|Susan on the Foothills Trail.|
The Foothills National Recreation Trail extends 77 miles from Oconee State Park to Table Rock State Park along the South Carolina/ North Carolina border. Highlights include the Chattooga Wild and Scenic River in the Ellicott Rock Wilderness, Gorges State Park, Lake Jocassee, Sassafras Mountain (the highest point in South Carolina at 3554 feet), and Whitewater Falls (second highest falls in the east).
|Whitewater Falls. Photo by Susan.|
Our trip took place in mid-November, and we caught the BEST EVER fall leaf color. I’ve section hiked the Foothills Trail pretty much all months of the year and do tend to like the spring flowers, but the leaf color made November a close contender for best time to hike. The Foothills Trail stays at a lower in elevation than the Appalachian Trail in Georgia and North Carolina, so the weather remains relatively moderate during winter. We had a few days warm enough to go swimming, but by the end of the trip a front came through that brought rain and then freezing temps.
I highly recommend allowing extra time to hike this trail. We spent 5 nights which allowed for a very relaxed trip. Sure we could have finished quicker (being the badass PCT hikers that we are- haha), but neither of were eager to get back to town. So we dragged out our trip, exploring side trails that took us to additional waterfalls. Because the days are short this time of year and evenings got cold, we also ended up going to bed quite early. Like around 6 PM. So even though we’d get hiking before the sunrise, we were glad to have planned extra days to account for these shorter days.
We choose to start at Oconee State Park so that we could do the part of the trail with the least amount of elevation change at the beginning of our trip when our packs were heaviest with food. It also allowed us to save the dramatic views at Sassafras and Table Rock for the end.

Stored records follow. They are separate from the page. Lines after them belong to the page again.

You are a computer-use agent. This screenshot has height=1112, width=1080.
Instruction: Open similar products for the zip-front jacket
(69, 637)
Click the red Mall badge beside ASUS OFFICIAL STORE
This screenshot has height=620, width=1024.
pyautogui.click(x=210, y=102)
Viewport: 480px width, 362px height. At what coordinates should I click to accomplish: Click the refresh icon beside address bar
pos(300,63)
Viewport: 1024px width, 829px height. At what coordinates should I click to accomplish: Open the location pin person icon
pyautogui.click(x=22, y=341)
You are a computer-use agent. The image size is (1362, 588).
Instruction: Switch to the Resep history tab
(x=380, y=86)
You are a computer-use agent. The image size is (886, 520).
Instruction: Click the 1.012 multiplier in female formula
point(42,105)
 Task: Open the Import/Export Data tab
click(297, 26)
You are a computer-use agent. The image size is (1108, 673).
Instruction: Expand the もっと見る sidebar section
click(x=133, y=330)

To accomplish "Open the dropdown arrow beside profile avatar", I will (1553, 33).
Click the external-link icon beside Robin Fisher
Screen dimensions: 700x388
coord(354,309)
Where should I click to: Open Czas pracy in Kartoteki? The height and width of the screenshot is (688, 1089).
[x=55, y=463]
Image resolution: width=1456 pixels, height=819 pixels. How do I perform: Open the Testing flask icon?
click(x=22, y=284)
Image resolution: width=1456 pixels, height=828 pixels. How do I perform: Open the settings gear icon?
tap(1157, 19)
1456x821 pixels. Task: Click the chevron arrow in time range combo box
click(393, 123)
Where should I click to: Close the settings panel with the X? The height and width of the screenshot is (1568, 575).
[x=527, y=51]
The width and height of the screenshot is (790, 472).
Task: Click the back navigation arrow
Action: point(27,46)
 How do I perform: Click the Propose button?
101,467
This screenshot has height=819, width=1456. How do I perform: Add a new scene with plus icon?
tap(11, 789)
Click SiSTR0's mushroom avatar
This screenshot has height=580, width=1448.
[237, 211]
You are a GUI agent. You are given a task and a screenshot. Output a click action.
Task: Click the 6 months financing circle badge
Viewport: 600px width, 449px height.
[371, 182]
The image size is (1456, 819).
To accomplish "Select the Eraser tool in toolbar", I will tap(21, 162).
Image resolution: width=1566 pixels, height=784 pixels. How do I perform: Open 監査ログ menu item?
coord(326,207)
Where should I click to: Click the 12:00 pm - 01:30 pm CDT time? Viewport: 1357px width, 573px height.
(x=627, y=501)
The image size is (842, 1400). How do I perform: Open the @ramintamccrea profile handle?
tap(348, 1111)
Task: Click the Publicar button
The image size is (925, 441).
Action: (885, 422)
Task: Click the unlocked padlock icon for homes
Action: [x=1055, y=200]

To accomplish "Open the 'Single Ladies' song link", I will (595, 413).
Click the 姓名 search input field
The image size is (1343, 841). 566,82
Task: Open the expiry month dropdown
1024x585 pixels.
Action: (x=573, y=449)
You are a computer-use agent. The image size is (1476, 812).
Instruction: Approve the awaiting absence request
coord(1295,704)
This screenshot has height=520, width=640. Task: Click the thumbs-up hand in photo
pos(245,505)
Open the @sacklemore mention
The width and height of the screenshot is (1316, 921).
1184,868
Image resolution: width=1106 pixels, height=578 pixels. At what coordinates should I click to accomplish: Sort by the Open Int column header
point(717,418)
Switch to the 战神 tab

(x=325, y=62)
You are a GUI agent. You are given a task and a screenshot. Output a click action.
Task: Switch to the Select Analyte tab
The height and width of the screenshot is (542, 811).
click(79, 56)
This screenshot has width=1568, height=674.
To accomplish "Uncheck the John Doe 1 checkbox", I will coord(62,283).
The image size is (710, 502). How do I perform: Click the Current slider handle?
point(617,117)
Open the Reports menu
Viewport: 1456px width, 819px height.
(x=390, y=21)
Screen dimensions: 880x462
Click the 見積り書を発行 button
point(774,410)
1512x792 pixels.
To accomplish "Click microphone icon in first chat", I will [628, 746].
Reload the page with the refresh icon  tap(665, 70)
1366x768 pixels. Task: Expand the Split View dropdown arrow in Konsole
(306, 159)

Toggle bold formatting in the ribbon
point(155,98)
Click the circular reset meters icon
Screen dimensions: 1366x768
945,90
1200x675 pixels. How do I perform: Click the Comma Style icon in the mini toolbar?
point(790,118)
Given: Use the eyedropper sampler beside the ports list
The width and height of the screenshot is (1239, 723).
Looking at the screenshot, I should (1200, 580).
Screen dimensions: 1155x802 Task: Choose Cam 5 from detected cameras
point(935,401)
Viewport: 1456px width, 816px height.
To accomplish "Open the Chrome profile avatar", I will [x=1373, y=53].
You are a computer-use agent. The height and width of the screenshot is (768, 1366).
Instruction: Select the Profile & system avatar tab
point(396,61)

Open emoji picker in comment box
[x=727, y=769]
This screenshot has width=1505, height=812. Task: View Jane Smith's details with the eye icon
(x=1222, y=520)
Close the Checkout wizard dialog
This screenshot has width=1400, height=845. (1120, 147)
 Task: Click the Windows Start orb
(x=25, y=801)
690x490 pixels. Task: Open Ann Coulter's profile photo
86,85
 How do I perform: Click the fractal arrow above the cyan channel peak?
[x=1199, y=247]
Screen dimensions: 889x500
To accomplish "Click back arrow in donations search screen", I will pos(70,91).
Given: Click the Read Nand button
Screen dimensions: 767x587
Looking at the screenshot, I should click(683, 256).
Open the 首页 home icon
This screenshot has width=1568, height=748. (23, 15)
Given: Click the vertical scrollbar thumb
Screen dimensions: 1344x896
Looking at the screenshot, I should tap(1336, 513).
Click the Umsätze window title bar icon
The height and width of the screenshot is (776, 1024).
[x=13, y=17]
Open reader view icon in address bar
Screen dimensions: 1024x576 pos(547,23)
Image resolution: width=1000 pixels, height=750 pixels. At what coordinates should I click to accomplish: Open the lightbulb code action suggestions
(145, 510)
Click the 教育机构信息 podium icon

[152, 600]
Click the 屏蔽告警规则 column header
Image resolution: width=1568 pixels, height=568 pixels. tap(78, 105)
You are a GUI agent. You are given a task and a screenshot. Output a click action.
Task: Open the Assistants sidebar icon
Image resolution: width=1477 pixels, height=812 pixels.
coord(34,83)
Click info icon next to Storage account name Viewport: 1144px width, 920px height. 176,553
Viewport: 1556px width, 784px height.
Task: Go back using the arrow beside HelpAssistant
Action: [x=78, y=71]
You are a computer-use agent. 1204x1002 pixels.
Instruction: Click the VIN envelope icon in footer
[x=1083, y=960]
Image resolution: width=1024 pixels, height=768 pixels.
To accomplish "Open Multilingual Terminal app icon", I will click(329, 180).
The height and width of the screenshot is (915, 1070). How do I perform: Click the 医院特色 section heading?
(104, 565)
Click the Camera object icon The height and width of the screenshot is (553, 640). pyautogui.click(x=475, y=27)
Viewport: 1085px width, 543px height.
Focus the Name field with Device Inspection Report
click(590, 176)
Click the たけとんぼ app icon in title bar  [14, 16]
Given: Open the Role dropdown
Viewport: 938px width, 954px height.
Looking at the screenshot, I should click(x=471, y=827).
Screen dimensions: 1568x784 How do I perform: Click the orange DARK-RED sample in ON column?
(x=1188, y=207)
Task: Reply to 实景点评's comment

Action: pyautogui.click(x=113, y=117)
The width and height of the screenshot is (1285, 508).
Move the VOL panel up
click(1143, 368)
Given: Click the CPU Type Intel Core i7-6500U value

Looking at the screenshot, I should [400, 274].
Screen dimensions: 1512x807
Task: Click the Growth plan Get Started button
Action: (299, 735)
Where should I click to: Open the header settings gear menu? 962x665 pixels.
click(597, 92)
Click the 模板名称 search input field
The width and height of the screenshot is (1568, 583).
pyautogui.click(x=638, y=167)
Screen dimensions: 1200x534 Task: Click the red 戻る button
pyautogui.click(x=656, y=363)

|Susan and I at the Oconee State Park Trailhead.|
What makes the Foothills Trail really stand out are the waterfalls- more waterfalls than I’ve ever seen anywhere else. This is because the trail goes along the Blue Ridge Escarpment, which is the 2,000 foot drop-off between the higher Carolina Mountains and the lower Piedmont. This is an area that gets more rainfall than most other places east of the Mississippi, and all that water flows down a series of gorges.
|Virginia Hawkins Falls.|
|Over the Laurel Fork.|
Flora and fauna
The Foothills Trail passes through many botanically rich areas and the wildflowers in April and May are exceptional. One of the most exciting botanical highlights of the Foothills Trail are the endangered (but locally abundant) Oconee Bells, which are endemic to the Southern Blue Ridge Mountains. They grow along streams, are related to the more common galax, and bloom in March and April (see my photos of them here). The famous French botanist Andre Michaux collected the Oconee Bell in 1787 and the famous American botanist, Asa Gray, found Michaux’s record of the plant years later, and kicked off a several-decade long hunt for the plant which wasn’t rediscovered until 1877 (read the full story here).
|Witchhazel blooms in November.|
|Susan hangs her bear bag.|
Foothills Trail Conference- information and maps/ guidebooks.
Allen Easler- overview and more information on the waterfalls
The Foothills Trail Map (by the Foothills Trail Conference)
(Edit: the new 2014 map from the Foothills Trail Conference is suppose to be a big improvement- see comments section below)
Unfortunately, this is a very difficult map to read and use. All the information you need is here, but it is not organized in a way that makes sense or that is standard for other long trails. The use of a numbering system instead of place names is particularly confusing. Distances between these numbered waypoints is given in a chart, but then you have to reference another chart explaining what the numbers mean. The elevation profile doesn’t show mileages on the x-axis either. I solved these problem by taking a perminant marker and writing mileages directly on the map and replacing the numbering systems with actual names of waypoints and trail junctions to make a functional map. On the upside, sales of this map benefit the FTC and go towards trail maintenance and construction. Some people like the FTC Guidebook, which has more detailed descriptions, but I’ve hiked the trail before so I didn’t find that information necessary. The trail is very well signed, blazed, and generally easy to follow.
National Geographic Trail Illustrated Map #785 of the Nantahala and Cullasaja Gorges
If you are section hiking the Foothills Trail, the NatGeo map shows roads and is helpful for getting to the trailsheads.